Copy out, unchanged, the entries from the line containing "will [266, 173]." through the line containing "Action: click(x=47, y=26)", both included.

RECORD EXCERPTS -
══════════════════════════════
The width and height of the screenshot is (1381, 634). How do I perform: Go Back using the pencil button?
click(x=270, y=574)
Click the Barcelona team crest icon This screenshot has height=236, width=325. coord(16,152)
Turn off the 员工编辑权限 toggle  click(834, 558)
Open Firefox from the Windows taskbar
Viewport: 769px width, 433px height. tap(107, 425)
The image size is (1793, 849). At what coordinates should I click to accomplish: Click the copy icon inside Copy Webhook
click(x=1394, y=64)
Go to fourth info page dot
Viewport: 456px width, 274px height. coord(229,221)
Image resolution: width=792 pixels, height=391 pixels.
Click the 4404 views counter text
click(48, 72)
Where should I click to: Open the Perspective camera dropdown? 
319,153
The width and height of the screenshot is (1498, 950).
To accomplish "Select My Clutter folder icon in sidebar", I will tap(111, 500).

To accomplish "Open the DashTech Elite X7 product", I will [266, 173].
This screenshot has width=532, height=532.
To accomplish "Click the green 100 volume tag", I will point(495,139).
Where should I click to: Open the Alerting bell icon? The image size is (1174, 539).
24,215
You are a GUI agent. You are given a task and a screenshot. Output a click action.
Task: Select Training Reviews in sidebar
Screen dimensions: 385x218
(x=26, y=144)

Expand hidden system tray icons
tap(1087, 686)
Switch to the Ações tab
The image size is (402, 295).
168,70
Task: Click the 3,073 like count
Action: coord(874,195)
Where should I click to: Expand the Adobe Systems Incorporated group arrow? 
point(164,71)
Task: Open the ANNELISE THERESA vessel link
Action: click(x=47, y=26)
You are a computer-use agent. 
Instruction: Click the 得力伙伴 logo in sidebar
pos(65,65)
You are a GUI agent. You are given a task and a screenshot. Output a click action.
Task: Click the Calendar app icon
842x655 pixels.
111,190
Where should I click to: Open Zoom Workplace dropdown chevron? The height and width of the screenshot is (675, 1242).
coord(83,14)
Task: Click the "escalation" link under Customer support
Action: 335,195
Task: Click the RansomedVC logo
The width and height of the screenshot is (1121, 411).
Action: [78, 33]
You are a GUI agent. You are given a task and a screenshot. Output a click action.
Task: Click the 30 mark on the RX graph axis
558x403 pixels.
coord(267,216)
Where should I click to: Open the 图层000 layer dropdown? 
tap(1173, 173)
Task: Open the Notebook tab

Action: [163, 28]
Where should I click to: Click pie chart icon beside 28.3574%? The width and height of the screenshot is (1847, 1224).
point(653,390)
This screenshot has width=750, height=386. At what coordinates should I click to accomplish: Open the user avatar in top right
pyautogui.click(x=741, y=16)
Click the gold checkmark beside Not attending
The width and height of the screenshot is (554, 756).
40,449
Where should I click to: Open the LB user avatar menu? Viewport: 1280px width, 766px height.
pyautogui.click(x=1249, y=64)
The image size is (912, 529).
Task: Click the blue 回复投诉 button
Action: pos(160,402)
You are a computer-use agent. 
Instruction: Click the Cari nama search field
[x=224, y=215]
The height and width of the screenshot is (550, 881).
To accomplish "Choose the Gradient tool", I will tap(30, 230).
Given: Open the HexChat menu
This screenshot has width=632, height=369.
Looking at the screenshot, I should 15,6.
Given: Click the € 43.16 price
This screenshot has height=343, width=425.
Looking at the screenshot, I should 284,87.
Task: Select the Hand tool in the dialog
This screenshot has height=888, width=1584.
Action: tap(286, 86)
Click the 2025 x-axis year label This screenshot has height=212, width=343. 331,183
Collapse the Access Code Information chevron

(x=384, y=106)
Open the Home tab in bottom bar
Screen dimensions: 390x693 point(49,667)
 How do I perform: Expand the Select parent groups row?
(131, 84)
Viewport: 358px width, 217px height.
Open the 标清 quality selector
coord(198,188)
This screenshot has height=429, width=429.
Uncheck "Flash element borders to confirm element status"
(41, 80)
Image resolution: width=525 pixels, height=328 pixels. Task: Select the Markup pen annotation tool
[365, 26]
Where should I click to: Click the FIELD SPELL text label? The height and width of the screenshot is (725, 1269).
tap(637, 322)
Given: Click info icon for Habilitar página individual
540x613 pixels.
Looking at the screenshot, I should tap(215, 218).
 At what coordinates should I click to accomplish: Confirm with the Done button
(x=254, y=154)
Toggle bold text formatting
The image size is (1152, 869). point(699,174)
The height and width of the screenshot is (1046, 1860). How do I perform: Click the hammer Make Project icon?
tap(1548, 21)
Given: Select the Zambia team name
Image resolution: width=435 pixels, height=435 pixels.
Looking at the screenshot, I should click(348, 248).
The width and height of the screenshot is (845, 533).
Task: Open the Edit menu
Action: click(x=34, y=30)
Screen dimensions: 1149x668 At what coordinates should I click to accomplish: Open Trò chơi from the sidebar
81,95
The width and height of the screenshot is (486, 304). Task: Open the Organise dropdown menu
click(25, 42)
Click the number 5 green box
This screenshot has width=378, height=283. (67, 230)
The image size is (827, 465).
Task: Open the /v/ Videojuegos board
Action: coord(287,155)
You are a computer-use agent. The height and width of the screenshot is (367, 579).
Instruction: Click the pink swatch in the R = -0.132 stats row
══════════════════════════════
CORRECT RESULT -
To accomplish "Open the DashTech Elite X7 product", I will [266, 173].
This screenshot has width=532, height=532.
To accomplish "Click the green 100 volume tag", I will point(495,139).
Where should I click to: Open the Alerting bell icon? The image size is (1174, 539).
24,215
You are a GUI agent. You are given a task and a screenshot. Output a click action.
Task: Select Training Reviews in sidebar
Screen dimensions: 385x218
(x=26, y=144)

Expand hidden system tray icons
tap(1087, 686)
Switch to the Ações tab
The image size is (402, 295).
168,70
Task: Click the 3,073 like count
Action: coord(874,195)
Where should I click to: Expand the Adobe Systems Incorporated group arrow? 
point(164,71)
Task: Open the ANNELISE THERESA vessel link
Action: click(x=47, y=26)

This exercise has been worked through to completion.